- Smaller fonts convey confidence. Use corporate standard fonts: Ariel on a PC and Helvetica on the Mac. Your name should be 12 points, headers 10 points and the body 8 points.
- Having a clearly stated objective on your resume helps to ensure that the right hiring manager receives your resume: i.e. Objective: IT Project Manager
- Divide your resume into four sections
Skills List: recommend a three column, bulleted skills list. Keep these skills relevant to the job that you are seeking.
Work Experience: In paragraph format, list in chronological order (most recent experience first)
Education and Certifications
- Before applying for a position, review the job description and embed the required skills as stated in the description in your resume’s Skills List and Work Experience. This step alone will dramatically increase your likelihood of catching the hiring manager’s eye.
- Use industry language: i.e. Requirements Gathering, Process Engineering and Re-Engineering, etc…
- Provide cell phone and email only on your resume, for three reasons:
If you provide your address they may think it’s too far for you to drive. Maybe it is, but that should be your decision, not the hiring manager’s.
Home phones can be subject to “Reverse Look-Up”. This means your home address can be found using the land-line number. This cannot be done with cell phones.
To protect yourself from identity theft, as well as for security. A legitimate employer will not ask for your home address until you are signing a contract, in most cases.
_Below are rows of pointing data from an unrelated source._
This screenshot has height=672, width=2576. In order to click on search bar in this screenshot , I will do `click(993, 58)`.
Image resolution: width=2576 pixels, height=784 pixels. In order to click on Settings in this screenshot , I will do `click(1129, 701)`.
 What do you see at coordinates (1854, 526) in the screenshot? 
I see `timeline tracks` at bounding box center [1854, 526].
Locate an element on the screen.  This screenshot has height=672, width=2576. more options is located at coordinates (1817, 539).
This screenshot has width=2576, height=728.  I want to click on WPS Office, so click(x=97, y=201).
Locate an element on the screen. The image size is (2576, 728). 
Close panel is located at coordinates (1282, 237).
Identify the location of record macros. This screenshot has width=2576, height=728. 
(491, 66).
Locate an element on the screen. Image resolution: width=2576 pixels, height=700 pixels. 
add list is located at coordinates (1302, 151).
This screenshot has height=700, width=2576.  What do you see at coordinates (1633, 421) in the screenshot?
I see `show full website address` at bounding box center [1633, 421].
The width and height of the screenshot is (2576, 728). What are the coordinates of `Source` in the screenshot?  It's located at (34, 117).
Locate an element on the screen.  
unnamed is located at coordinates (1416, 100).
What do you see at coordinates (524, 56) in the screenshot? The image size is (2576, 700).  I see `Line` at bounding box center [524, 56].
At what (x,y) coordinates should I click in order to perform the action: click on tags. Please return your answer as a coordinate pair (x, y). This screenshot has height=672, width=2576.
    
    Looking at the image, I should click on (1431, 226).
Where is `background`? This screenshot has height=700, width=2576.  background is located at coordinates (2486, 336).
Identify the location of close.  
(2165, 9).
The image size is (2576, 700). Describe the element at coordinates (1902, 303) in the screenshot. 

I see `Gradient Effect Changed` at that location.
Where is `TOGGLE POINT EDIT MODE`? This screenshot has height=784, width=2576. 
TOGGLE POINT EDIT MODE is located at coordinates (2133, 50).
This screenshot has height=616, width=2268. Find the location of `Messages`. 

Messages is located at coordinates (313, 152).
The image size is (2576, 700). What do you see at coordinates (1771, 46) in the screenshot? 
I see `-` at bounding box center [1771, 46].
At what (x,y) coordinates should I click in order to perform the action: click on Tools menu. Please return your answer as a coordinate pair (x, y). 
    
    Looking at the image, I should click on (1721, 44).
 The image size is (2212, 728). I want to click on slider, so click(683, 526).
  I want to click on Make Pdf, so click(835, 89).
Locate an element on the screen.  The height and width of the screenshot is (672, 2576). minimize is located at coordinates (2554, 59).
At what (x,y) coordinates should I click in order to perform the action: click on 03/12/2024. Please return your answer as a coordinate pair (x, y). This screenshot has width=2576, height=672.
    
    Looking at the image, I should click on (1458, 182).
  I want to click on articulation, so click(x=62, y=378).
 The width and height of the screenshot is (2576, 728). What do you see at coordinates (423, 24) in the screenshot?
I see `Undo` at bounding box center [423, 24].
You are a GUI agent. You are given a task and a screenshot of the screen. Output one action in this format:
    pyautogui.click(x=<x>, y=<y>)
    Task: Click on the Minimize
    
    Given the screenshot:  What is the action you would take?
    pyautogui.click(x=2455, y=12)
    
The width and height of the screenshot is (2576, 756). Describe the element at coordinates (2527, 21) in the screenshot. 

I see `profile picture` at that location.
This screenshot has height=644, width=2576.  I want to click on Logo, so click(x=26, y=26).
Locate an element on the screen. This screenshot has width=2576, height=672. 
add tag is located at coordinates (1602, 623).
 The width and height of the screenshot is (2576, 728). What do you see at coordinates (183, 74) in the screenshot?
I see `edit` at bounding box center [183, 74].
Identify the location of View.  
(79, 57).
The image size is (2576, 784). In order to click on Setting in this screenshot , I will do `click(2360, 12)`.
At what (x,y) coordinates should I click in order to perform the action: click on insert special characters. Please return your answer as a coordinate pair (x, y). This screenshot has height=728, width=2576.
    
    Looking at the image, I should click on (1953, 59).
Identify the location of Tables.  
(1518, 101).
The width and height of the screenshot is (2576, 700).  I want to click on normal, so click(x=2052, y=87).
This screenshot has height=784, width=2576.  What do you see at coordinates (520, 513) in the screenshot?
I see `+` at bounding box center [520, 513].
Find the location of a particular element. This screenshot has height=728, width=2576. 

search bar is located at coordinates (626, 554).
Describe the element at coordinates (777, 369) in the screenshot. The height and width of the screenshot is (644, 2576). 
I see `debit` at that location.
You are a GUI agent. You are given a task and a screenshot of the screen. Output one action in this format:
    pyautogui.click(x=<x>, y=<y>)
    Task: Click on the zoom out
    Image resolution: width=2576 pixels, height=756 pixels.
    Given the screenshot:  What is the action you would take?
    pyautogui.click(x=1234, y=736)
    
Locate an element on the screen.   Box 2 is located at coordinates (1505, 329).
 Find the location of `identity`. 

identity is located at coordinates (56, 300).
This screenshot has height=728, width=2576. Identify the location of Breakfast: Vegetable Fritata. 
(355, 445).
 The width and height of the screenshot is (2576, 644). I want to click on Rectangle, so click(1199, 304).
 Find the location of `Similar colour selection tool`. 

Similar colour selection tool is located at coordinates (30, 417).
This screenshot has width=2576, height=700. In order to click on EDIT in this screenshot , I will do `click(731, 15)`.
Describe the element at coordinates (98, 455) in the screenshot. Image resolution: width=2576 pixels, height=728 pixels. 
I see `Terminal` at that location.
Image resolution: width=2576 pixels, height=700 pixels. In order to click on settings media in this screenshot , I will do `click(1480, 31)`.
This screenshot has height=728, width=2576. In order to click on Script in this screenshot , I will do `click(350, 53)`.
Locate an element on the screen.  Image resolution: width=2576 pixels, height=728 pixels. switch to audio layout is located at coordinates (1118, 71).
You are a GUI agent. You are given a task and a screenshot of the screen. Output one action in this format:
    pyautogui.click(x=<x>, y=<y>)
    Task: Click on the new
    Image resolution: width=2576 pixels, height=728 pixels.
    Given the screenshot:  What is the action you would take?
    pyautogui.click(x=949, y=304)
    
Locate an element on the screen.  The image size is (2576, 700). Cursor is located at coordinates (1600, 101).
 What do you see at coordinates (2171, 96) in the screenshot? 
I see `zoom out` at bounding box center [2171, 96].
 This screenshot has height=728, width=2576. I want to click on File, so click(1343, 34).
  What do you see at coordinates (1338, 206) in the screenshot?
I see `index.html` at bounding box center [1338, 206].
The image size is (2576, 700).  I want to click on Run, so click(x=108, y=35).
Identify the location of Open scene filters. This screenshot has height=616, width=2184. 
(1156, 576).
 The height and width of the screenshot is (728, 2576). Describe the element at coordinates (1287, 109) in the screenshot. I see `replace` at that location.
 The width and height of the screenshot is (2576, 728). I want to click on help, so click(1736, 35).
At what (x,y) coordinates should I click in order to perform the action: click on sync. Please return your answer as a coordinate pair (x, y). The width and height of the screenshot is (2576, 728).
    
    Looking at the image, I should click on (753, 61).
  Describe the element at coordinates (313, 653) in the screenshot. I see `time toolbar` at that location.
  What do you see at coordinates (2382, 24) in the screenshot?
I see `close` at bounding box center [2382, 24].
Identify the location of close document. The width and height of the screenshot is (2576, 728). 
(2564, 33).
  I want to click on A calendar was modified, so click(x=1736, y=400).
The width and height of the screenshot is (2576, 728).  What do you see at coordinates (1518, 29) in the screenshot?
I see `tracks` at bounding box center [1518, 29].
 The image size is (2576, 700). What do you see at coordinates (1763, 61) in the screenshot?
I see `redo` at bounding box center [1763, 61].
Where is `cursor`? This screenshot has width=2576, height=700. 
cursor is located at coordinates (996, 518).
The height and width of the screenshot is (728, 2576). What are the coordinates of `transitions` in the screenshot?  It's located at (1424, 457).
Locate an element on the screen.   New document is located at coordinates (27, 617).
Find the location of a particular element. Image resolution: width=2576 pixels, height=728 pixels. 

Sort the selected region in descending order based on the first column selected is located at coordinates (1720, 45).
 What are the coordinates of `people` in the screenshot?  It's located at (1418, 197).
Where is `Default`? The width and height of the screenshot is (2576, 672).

- Where are you going? Including professional goals can help you by giving employers an idea of where you are going, and how you want to arrive there. You don’t need to have a special section devoted to your professional objectives, but overall the resume must communicate it. The question of whether or not to highlight your career objectives on the resume is a controversial one among HR managers, so go with your feeling. If you decide to list them, make sure they are not generic.
- Do not include “no kidding” information! There are many people that like to include statements like “Available for interview” or “References available upon request.” If you are sending a resume to a company, it should be a given that you are available for an interview and that you will provide references if requested. Just avoid items that will make the employer think “no kidding!”
- Avoid negativity. Do not include information that might sound negative in the eyes of the employer. This is valid for both your resume and interviews. You don’t need to include, for instance, things that you hated about your last company.
- Use numbers. If you are going to describe your past professional achievements, it would be a good idea to make them as solid as possible. Numbers are your friends here. Don’t merely mention that you increased the annual revenues of your division, say that you increased them by $100,000, by 78%, and so on. Unless the numbers are small, then leave them out.